When important experimental equipments in Professor James Frank's laboratory at the Physics Institute at the University of Gottingen blew up for no apparent reason, someone remarked that this could be the Pauli Effect. However, Pauli was nowhere near in the area; he was on a train, travelling to Denmark. It was later discovered that at the time of the lab explosion, the train carrying Pauli from Zurich to Copenhagen was making a STOP at Gottingen.
So goes the stories of Pauli Effect. Let me entertain my viewers with some such interesting facts.
When Pauli arrived at Princeton in 1950, an expensive new Cyclotron that had recently been installed burned for NO obvious reason, and there was again speculation about the Pauli Effect.
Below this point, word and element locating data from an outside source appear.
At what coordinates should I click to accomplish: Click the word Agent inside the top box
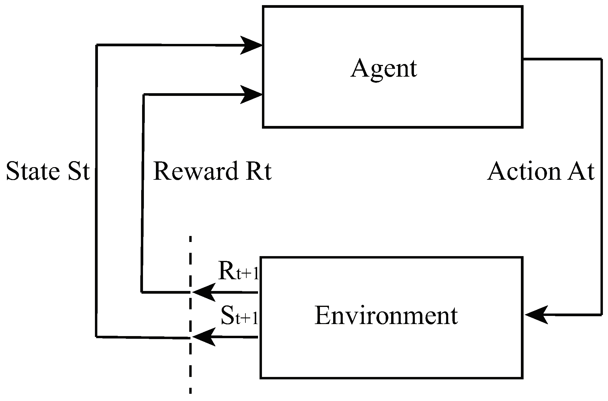tap(384, 69)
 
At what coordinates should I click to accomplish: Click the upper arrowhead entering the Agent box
tap(252, 45)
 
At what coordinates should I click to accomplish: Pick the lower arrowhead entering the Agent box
tap(252, 95)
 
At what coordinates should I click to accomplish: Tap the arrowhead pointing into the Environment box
tap(536, 315)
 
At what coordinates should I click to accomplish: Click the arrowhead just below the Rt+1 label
tap(204, 292)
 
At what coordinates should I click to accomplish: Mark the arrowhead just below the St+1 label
tap(204, 337)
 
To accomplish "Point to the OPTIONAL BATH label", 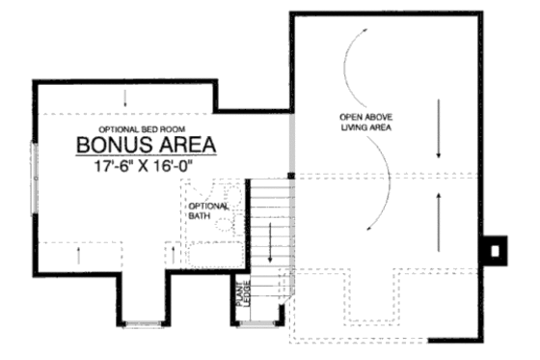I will pyautogui.click(x=208, y=210).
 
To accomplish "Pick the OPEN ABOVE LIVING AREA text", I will pyautogui.click(x=365, y=122).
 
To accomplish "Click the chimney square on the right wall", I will pyautogui.click(x=495, y=249).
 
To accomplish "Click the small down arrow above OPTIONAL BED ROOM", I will pyautogui.click(x=125, y=99).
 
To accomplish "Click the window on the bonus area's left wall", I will pyautogui.click(x=35, y=173).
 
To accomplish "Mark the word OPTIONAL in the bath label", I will pyautogui.click(x=208, y=206).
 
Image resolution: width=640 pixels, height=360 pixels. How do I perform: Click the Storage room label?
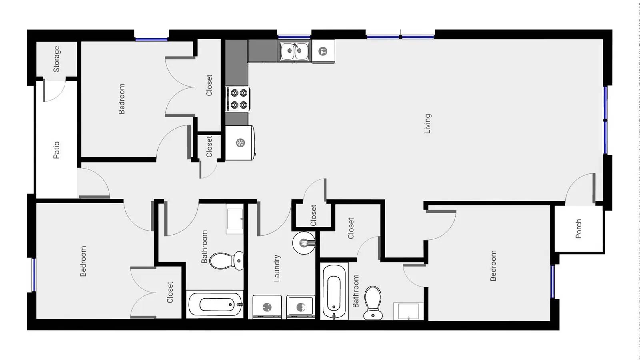point(56,59)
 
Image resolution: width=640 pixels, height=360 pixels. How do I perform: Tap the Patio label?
point(56,150)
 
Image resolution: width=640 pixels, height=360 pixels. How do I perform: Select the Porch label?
point(578,229)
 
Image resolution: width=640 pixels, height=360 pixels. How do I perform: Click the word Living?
point(428,124)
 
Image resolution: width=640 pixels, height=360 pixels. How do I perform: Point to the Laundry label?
point(276,268)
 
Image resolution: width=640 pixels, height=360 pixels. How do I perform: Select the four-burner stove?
point(238,99)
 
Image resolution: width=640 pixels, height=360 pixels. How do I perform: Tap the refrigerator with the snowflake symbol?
point(240,143)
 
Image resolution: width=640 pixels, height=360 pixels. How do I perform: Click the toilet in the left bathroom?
point(226,260)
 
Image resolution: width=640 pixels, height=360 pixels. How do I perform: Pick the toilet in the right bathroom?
point(373,302)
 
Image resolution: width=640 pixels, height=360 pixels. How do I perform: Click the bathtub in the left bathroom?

Such phenomena happened outside the laboratory. When Jung Institute was inaugurated in Zurich in 1948, Pauli attended the opening ceremony, since Jung had asked him to become a "scientific patron" and so represent the convergence of physics and psychology. At the time, Pauli's mind was turning on the tension between two earlier approaches to knowledge represented by the alchemist Robert Fludd and the scientist Johannes Kepler. When Pauli entered the reception room, for the Jung party, a large Chinese vase inexplicably slid off the table, creating a flood that drenched some of the distinguished guests. Pauli saw huge symbolic significance of the echo of "Fludd" in the phenomenon of the spontaneous "Flood".This incident inspired him to write his paper "Background Physics".
On another occasion, Pauli was sitting at a table in the window of a café Odeon, thinking intently about the colour RED and it's feeling tones. While thinking "red" he was unable to take his eyes off a large unoccupied car parked in front of the restaurant. As he watched, the car burnt into flames and his field of vision was filled with fiery red.
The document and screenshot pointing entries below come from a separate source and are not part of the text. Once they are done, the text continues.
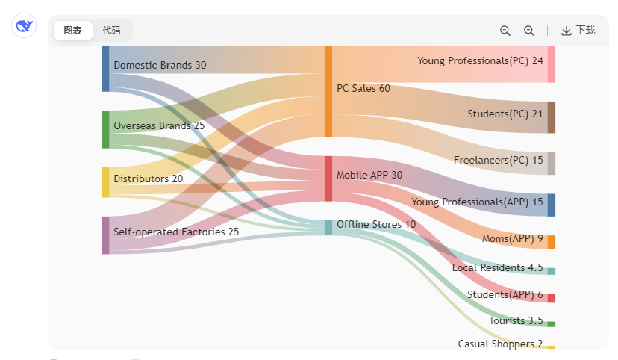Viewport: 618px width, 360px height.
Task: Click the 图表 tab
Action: [72, 31]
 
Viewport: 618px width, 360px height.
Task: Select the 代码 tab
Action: [111, 31]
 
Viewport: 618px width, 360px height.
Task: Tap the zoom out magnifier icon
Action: [505, 31]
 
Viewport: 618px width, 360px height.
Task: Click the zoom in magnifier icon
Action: [529, 31]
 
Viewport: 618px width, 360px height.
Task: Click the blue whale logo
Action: [25, 26]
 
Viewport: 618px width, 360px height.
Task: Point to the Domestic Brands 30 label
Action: [160, 66]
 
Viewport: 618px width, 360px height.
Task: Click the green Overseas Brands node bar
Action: [105, 129]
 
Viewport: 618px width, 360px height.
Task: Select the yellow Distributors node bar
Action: [105, 182]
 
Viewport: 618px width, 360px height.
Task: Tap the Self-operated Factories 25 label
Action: [176, 232]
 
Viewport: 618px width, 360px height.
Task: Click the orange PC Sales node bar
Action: [328, 91]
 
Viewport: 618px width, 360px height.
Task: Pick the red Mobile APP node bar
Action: [328, 179]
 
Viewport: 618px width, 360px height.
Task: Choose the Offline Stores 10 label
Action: [376, 224]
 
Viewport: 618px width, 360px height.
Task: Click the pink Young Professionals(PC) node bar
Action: [551, 63]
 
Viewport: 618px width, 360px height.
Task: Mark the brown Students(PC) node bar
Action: [551, 117]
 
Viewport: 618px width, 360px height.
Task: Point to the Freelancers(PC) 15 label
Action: [498, 161]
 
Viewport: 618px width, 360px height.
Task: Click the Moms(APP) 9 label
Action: [512, 238]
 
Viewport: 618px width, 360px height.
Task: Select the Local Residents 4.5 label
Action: [497, 268]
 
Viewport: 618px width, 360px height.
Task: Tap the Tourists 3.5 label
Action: [516, 321]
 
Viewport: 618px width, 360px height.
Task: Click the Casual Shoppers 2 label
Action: [500, 344]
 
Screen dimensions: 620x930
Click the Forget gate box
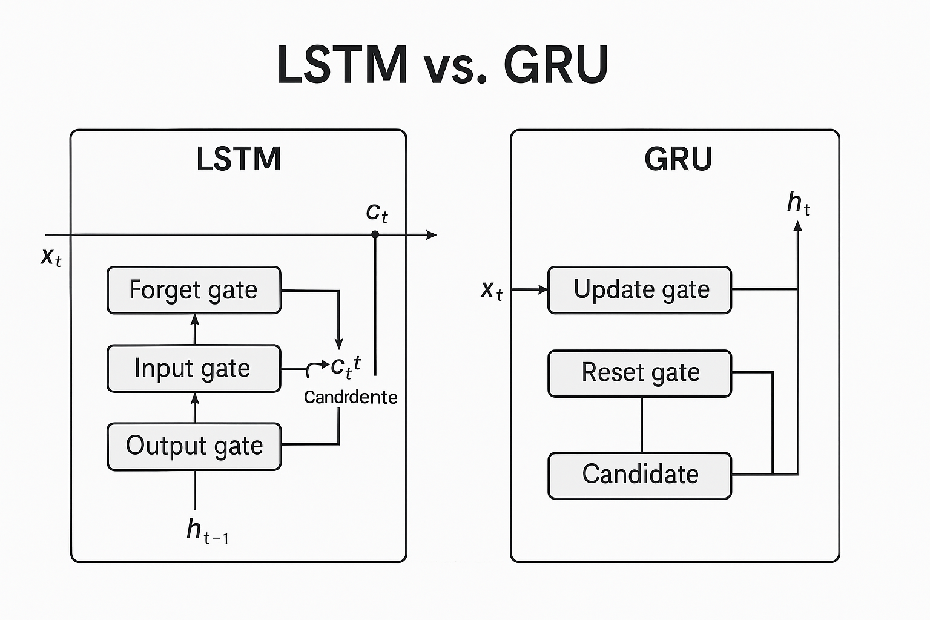194,290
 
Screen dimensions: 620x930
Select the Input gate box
194,368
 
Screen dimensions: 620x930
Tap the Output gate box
194,446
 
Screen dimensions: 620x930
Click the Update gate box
639,290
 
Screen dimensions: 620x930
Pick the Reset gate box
639,373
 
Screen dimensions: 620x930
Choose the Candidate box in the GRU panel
639,475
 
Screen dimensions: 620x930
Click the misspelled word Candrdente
351,397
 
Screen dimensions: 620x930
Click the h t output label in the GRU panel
798,203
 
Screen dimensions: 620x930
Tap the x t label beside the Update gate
491,291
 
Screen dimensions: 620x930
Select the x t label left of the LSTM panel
51,257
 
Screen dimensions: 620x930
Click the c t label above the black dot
377,212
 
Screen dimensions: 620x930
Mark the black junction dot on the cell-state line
375,234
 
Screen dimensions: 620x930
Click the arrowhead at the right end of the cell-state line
432,234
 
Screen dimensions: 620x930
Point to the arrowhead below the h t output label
797,226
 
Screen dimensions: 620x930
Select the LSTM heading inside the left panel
239,159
In yet another, quite hilarious, incident in New York Pauli was lunching with Erwin Panofsky, the famous art historian and two other scholars. When they rose from the table, after dessert, three of the men found that they had been sitting - inexplicably on a whipped cream , now smeared over their trousers rumps. The only one unscathed, of course, was Pauli.
According to his close colleague, Marcus Fierz, "Pauli believed thoroughly in his Effect." He experienced an unpleasant inner tension before things blew up. After the event, he felt relief and release his from tension, even moments of euphoria. No doubt he enjoyed his ever growing reputation for producing wickedly strange phenomena. This was, after all, the man who dressed up as Mephistopheles for a skit in front of Niels Bohr's circle in Copenhagen.
The best story on the Pauli Effect is from Rudolf peierls, a German- born physicist who moved to England and later worked on the Manhattan Project. Some of Pauli's fellow-scientists plotted to spoof the Effect attributed to him at a reception. They carefully suspended a chandelier by a rope that they intended to release when Pauli entered the room, causing the chandelier to crash down. But when Pauli came, the rope became wedged on a pulley and nothing happened - a typical example of Pauli Effect.
It has been suggested that the reason Pauli was not invited to join the Manhattan project- which recruited many physicists from his circle was that the directors knew that Pauli's reputation and were worried that he would blow up something vital.